The facade is a pleasant, not over-zealous, array of columns with scrolled capitals (tops of columns) and acanthus leaves. The sculpting of the Transfiguration of Christ shows an older, more solemn Christ than those I have seen in other Mexican cathedrals.
He opens his arms to the world as he ascends into the Heavens. The stone around him comes alive with tiny angels in flight. Sculptures of the Magi and the Shepherds stand in silent respect of the image.
A few parishioners move out of the carved wooden doors; smooth pink stone rushes up through the three levels of the facade past the weathered white images of Sts. Mark, Luke, Matthew and John that stare across Madero toward the Portales - arches that line the streets and broad walkways.
I cross busy Avenida Madero; just outside the cathedral's doors sits a woman holding a sweater over her face as she holds out a cup for change. I enter the cathedral where there are polished wooden benches filled with parishioners beneath a high ribbed ceiling with gold floral designs. They've come from throughout the city; men in plaid shirts, women in shawls with purses draped over shoulders.
There is a soft echo through the cavernous structure as the priest celebrates Mass. Vaults high above show panels of geometric designs and floral patterns in subtle colors of red and sky blue. Chandeliers help balance the overpowering height of the ceiling.

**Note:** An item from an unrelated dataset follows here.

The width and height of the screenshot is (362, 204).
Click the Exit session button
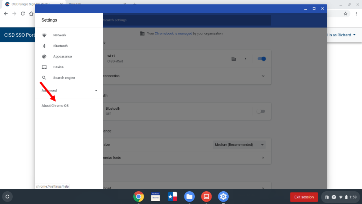click(304, 197)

The central vault has a stained glass window with a picture of Christ ascending into the clouds, strong swirling lines creating a sense of movement.
There is movement down below, too. A young man with a daypack kneels and crosses himself, a cough breaks the stillness, a door booms as it closes. Mass is suddenly finished, and everyone pours into the streets.
I move forward, past chapels with gilded altars and deep red gladioluses and candles, painting of the Virgin, brass crucifixes. At the end of the aisle, there's an image of a dark-skinned Christ, arms stretched across a crucifix, wrapped in a purple loin cloth, and gold and brass stylized trees at the foot of the cross.Drawn in by the feeling of antiquity here, I think I'd like to know more about the history of Morelia; I leave the cathedral and head across Plaza Benito Juarez on the west side of the cathedral.
Plaza Presidente Juarez is a pleasant park with manicured ficus trees, towering feathery-leafed jacaranda trees and poinciana trees with bright orange blossoms. Couples stroll along broad walkways past sparkling fountains, a gazebo, a man in a wheelchair operating a newsstand. Others sit on stone benches. Trolley buses wait for their next load of tourists while teenagers in gray school uniforms and backpacks cross the plaza.
Two old Indian women with heavy square faces walk by, both carrying heavy loads wrapped in large dark blue rebozo shawls with yellow stripes. One stops while the other adjusts her load, then they both walk on. I continue toward the Museo Regional Michoacana.